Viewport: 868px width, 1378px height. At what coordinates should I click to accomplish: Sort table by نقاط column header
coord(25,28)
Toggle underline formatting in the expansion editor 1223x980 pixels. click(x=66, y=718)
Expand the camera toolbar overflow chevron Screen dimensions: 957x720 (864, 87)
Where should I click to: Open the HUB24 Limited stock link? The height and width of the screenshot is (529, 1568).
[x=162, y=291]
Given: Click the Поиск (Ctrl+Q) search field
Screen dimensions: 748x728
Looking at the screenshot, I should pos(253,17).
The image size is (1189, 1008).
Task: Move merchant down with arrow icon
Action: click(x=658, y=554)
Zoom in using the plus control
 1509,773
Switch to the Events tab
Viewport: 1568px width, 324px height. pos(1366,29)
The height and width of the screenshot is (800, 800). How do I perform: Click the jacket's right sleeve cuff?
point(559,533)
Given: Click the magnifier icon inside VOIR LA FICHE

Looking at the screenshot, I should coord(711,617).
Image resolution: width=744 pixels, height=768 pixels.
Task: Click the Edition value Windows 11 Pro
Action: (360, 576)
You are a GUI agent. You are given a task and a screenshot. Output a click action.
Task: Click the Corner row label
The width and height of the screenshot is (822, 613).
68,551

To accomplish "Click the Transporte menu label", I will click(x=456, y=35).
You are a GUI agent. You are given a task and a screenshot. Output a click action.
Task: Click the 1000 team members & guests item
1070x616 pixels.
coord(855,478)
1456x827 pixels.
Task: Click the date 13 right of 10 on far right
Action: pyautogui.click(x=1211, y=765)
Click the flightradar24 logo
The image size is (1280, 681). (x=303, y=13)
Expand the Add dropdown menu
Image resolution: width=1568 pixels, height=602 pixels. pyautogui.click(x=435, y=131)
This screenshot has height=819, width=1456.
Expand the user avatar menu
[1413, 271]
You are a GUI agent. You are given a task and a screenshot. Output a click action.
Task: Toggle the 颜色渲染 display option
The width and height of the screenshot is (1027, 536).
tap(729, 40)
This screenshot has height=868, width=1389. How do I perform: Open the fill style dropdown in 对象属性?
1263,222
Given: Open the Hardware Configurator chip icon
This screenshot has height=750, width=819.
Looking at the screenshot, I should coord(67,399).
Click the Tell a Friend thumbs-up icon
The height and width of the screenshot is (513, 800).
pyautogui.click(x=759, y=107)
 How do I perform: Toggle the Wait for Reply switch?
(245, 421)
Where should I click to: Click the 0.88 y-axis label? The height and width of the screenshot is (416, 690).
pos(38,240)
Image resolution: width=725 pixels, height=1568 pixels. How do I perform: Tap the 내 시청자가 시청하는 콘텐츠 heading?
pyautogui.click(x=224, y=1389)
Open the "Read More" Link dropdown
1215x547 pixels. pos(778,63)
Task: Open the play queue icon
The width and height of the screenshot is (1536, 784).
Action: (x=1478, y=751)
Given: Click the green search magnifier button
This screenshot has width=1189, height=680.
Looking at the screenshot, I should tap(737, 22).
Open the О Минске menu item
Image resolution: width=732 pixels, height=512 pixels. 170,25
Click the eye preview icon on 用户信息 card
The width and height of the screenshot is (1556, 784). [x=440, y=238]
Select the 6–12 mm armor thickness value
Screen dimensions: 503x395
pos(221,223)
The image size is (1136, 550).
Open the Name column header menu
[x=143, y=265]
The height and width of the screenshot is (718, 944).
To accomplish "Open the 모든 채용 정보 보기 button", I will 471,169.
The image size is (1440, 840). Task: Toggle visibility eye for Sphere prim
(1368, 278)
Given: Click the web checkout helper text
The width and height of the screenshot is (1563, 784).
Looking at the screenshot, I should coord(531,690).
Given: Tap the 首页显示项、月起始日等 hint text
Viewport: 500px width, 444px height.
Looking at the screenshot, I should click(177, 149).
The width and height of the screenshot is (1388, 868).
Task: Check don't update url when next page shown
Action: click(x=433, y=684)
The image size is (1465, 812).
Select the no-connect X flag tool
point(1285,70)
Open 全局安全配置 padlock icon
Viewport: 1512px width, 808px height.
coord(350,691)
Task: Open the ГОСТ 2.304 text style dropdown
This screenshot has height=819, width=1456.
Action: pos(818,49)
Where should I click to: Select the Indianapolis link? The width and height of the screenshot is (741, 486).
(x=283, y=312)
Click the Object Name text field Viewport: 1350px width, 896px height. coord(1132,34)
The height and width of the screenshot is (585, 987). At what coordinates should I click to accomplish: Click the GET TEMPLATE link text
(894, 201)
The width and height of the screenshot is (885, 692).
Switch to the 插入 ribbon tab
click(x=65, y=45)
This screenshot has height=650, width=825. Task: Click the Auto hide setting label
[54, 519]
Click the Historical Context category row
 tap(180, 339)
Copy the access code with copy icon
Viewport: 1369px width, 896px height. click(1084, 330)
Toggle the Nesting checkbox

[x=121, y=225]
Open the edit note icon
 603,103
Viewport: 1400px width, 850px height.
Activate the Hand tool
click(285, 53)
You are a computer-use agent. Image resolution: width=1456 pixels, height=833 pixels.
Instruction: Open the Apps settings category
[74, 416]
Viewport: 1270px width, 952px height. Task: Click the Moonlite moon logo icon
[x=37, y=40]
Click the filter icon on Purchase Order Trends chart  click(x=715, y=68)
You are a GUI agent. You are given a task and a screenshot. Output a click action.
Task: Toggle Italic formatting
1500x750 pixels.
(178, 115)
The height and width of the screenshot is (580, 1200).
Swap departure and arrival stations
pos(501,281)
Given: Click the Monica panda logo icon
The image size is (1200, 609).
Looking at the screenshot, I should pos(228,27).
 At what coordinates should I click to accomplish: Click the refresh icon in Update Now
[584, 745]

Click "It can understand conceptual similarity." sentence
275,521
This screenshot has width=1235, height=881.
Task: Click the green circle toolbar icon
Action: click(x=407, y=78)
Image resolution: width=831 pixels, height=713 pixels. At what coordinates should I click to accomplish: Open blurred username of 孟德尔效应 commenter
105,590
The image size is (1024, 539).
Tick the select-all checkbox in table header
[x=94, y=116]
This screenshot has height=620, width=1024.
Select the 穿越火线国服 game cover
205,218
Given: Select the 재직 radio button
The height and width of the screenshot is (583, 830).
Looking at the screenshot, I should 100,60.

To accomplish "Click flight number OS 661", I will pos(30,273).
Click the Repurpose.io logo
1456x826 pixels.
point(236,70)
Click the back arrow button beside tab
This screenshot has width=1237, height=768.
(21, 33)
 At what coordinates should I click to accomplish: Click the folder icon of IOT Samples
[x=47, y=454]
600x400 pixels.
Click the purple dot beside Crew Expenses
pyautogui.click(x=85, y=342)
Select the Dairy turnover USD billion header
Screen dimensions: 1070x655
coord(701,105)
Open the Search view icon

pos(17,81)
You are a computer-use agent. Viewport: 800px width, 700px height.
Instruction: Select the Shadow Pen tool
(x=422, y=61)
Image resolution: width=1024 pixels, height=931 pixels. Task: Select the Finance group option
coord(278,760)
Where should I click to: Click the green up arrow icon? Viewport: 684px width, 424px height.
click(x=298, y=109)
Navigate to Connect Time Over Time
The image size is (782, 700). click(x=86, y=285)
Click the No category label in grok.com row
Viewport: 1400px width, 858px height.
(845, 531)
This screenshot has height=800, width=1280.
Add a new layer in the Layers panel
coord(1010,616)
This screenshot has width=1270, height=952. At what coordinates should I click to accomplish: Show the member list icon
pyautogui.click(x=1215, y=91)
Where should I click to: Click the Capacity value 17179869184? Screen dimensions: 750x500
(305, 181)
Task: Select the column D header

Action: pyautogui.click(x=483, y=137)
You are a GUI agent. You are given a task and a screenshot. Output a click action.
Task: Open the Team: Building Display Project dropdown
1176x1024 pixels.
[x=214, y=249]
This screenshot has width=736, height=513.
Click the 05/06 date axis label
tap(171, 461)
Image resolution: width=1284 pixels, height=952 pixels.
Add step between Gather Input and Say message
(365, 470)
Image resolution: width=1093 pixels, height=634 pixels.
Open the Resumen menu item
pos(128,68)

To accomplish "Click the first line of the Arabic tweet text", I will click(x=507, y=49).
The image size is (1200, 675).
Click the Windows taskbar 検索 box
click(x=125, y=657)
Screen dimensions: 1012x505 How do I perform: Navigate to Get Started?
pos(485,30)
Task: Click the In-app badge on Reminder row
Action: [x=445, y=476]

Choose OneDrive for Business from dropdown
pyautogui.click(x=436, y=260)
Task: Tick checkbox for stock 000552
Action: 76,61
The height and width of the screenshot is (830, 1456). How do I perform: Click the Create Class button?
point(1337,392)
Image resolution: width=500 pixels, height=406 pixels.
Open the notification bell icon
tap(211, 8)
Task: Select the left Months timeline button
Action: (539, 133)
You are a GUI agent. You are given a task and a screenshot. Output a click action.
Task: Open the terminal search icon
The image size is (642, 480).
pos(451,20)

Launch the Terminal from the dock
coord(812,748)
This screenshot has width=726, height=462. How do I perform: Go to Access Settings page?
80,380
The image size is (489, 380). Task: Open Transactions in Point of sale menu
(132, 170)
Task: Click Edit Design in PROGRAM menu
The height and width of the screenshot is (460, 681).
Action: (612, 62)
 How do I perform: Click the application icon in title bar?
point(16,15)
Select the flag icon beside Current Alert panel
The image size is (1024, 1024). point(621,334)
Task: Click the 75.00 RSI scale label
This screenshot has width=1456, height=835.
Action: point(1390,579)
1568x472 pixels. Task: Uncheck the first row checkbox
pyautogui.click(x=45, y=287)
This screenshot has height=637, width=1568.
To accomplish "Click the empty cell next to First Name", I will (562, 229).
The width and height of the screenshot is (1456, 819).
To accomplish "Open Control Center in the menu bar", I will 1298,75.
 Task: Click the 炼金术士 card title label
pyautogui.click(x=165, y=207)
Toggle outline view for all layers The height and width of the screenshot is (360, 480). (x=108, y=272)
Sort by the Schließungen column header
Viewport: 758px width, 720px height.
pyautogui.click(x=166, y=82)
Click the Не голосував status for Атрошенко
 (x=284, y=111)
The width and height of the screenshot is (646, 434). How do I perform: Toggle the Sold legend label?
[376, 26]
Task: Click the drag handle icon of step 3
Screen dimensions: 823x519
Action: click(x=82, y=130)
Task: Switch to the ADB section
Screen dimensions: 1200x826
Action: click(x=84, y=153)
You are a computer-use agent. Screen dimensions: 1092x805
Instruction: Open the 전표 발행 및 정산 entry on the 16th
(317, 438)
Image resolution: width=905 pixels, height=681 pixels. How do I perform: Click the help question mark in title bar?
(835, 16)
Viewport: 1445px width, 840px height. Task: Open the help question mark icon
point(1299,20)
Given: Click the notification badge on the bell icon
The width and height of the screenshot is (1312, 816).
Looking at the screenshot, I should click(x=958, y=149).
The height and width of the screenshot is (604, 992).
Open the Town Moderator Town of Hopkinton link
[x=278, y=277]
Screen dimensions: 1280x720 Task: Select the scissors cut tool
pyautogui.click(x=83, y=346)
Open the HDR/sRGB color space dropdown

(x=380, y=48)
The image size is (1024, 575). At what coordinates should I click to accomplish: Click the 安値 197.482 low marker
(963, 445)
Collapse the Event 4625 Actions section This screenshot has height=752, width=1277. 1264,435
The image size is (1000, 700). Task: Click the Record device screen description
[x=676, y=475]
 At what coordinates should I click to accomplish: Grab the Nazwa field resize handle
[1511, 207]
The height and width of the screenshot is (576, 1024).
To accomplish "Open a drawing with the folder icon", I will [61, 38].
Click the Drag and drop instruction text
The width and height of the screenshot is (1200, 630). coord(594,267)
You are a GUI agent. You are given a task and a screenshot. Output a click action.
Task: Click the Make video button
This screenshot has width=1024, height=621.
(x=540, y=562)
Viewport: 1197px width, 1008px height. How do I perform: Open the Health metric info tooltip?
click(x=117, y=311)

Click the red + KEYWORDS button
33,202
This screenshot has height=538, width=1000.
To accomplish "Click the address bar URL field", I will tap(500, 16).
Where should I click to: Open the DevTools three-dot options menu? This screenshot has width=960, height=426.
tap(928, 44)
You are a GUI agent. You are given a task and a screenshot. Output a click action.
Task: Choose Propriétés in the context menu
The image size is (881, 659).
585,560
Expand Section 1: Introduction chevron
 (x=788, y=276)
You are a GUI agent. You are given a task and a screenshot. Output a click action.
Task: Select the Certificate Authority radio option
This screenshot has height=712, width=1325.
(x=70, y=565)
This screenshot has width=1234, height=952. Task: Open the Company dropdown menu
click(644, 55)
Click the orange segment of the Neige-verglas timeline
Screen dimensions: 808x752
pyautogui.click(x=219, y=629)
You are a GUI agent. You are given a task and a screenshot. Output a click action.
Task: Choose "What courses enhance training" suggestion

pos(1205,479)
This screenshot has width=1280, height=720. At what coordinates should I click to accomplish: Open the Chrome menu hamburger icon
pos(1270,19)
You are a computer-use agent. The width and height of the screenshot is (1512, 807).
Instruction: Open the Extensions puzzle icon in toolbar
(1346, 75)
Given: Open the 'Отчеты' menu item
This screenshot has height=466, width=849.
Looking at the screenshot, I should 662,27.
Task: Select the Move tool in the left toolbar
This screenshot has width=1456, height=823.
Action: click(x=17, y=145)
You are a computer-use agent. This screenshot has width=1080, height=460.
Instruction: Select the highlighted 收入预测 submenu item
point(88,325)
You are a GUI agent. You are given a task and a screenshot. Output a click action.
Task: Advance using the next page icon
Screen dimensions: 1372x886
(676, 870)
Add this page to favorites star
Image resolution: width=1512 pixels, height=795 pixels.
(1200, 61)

------------

__Given problem__
Convert everything from the start of the records down to the line containing "The image size is (1280, 681). (x=303, y=13)", both ends included, into a Markdown table with the columns Row and Entry. Put each line in its own row with a running number and leave out blank lines.

__Solution to this exercise__
| Row | Entry |
|---|---|
| 1 | Viewport: 868px width, 1378px height. At what coordinates should I click to accomplish: Sort table by نقاط column header |
| 2 | coord(25,28) |
| 3 | Toggle underline formatting in the expansion editor 1223x980 pixels. click(x=66, y=718) |
| 4 | Expand the camera toolbar overflow chevron Screen dimensions: 957x720 (864, 87) |
| 5 | Where should I click to: Open the HUB24 Limited stock link? The height and width of the screenshot is (529, 1568). |
| 6 | [x=162, y=291] |
| 7 | Given: Click the Поиск (Ctrl+Q) search field |
| 8 | Screen dimensions: 748x728 |
| 9 | Looking at the screenshot, I should pos(253,17). |
| 10 | The image size is (1189, 1008). |
| 11 | Task: Move merchant down with arrow icon |
| 12 | Action: click(x=658, y=554) |
| 13 | Zoom in using the plus control |
| 14 |  1509,773 |
| 15 | Switch to the Events tab |
| 16 | Viewport: 1568px width, 324px height. pos(1366,29) |
| 17 | The height and width of the screenshot is (800, 800). How do I perform: Click the jacket's right sleeve cuff? |
| 18 | point(559,533) |
| 19 | Given: Click the magnifier icon inside VOIR LA FICHE |
| 20 | Looking at the screenshot, I should coord(711,617). |
| 21 | Image resolution: width=744 pixels, height=768 pixels. |
| 22 | Task: Click the Edition value Windows 11 Pro |
| 23 | Action: (360, 576) |
| 24 | You are a GUI agent. You are given a task and a screenshot. Output a click action. |
| 25 | Task: Click the Corner row label |
| 26 | The width and height of the screenshot is (822, 613). |
| 27 | 68,551 |
| 28 | To accomplish "Click the Transporte menu label", I will click(x=456, y=35). |
| 29 | You are a GUI agent. You are given a task and a screenshot. Output a click action. |
| 30 | Task: Click the 1000 team members & guests item |
| 31 | 1070x616 pixels. |
| 32 | coord(855,478) |
| 33 | 1456x827 pixels. |
| 34 | Task: Click the date 13 right of 10 on far right |
| 35 | Action: pyautogui.click(x=1211, y=765) |
| 36 | Click the flightradar24 logo |
| 37 | The image size is (1280, 681). (x=303, y=13) |